Trump’s posture toward Putin has been dangerously “inconsistent and weak,” said the Washington Examiner. While his administration has taken a tough rhetorical and policy stance toward Russia, including providing “advanced weapons” to Ukrainian forces battling Russian insurgents, Trump has been “excessively deferential to Putin personally.” Last week he defied his aides’ instructions not to congratulate the Russian strongman on his sham election victory; he has been curiously silent about the Skripal nerve-gas attack. It’s fine for the president to try to “build a more effective relationship” with Putin— as long as those efforts are “coupled to a clear-eyed recognition of the Russian leader’s malign intentions and actions.”
What the columnists said
The real power of these mass expulsions is that they were the result of “a single, unified policy decision” by so many Western nations, said Joshua Yaffa in NewYorker.com. Putin’s “overarching goal” in recent years has been to split and weaken Western institutions such as the EU and NATO—that’s why he “welcomed Brexit,” and was initially “buoyed” by Trump’s divisive election win. These mass expulsions are symbolically important, indicating that “the notion of Western security cooperation may yet have some steam left in it.”
I’m not so sure, said Leonid Bershidsky in Bloomberg.com. Ten EU members, including Austria, Greece, and Portugal, refused to join the expulsion bandwagon. Most of the countries that did sign up kicked out only one or two diplomats—a “token gesture” at best. Ultimately, “European leaders are a pragmatic bunch.” Heavily reliant on Russia for oil, gas, and trade, they’d rather not “escalate tensions” with Moscow.
Nonetheless, Putin’s strategy of “plausible deniability” appears to have “reached its limits,” said Kadri Liik in The New York Times.
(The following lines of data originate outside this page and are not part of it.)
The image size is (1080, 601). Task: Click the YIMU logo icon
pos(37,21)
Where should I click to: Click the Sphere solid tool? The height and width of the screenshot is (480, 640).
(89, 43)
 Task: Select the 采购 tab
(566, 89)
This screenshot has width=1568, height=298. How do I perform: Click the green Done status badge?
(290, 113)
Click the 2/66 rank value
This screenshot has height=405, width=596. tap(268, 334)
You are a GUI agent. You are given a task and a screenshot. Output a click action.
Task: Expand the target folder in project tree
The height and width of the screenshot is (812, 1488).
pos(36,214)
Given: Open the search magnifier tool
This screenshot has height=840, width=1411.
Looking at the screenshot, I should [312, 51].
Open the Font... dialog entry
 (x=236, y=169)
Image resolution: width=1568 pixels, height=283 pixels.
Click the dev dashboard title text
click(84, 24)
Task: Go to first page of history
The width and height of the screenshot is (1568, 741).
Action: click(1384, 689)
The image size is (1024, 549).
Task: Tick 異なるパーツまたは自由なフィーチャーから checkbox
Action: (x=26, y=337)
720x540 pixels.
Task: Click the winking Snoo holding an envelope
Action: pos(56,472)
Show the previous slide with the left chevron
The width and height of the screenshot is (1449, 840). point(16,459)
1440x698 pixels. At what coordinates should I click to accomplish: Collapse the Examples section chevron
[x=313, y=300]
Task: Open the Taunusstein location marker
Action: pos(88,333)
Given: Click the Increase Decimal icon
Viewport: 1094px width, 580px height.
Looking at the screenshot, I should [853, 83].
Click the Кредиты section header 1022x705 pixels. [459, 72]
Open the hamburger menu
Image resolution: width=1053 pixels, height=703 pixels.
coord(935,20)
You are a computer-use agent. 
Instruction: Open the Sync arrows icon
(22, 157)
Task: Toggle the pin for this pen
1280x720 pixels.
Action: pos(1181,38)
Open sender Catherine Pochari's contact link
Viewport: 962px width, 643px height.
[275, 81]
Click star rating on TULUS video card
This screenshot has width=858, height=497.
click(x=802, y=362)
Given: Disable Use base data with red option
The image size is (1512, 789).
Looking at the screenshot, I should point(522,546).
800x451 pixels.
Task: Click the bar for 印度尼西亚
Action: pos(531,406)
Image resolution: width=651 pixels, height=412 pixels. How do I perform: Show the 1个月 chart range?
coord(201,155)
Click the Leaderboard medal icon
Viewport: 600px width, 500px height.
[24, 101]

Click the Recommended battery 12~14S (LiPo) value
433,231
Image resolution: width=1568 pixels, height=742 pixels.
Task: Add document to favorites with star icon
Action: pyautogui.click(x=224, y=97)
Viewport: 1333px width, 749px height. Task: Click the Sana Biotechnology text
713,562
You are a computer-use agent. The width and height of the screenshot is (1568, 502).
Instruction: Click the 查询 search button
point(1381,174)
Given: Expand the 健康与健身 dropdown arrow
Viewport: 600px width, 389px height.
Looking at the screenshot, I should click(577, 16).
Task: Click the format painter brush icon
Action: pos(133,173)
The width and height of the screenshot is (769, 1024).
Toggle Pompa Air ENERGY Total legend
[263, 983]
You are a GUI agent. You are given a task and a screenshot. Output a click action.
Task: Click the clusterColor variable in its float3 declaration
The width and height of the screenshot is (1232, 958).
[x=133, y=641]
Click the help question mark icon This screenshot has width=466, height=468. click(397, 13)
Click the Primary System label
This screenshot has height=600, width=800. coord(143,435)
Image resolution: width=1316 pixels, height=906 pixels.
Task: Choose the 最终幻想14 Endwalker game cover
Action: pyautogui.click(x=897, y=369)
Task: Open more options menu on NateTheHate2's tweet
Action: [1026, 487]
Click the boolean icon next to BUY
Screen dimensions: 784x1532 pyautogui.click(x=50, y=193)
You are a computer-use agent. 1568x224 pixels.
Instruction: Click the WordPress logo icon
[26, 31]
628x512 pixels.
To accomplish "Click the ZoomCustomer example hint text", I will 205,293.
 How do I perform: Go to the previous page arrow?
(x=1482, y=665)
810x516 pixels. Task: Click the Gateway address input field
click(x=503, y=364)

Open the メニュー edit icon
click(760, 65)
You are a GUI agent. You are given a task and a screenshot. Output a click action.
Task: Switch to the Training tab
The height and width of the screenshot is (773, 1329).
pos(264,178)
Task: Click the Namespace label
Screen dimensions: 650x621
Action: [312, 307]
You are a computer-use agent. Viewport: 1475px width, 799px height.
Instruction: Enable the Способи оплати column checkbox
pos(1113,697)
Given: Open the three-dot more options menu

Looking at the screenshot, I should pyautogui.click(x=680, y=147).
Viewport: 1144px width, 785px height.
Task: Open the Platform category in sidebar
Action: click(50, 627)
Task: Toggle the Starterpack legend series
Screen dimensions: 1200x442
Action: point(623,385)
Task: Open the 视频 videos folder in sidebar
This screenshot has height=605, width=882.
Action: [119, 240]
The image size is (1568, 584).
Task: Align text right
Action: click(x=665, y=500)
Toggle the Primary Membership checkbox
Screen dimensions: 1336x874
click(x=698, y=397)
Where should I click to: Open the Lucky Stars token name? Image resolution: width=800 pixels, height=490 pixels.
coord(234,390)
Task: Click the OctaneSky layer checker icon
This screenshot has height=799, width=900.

The Russian strongman perfected the art of using proxies to do his belligerent dirty work, most notably the “little green men” who invaded Crimea on Russia’s behalf in 2014. With “the Kremlin’s hands clean”—technically, at least—the West struggled to respond forcefully. But not anymore. With this joint show of anger over a hideous attack on a NATO ally’s soil, the U.S. and its allies have made it clear that when bad things happen that align with the Kremlin’s interests, they will view Putin as “guilty until proven innocent.”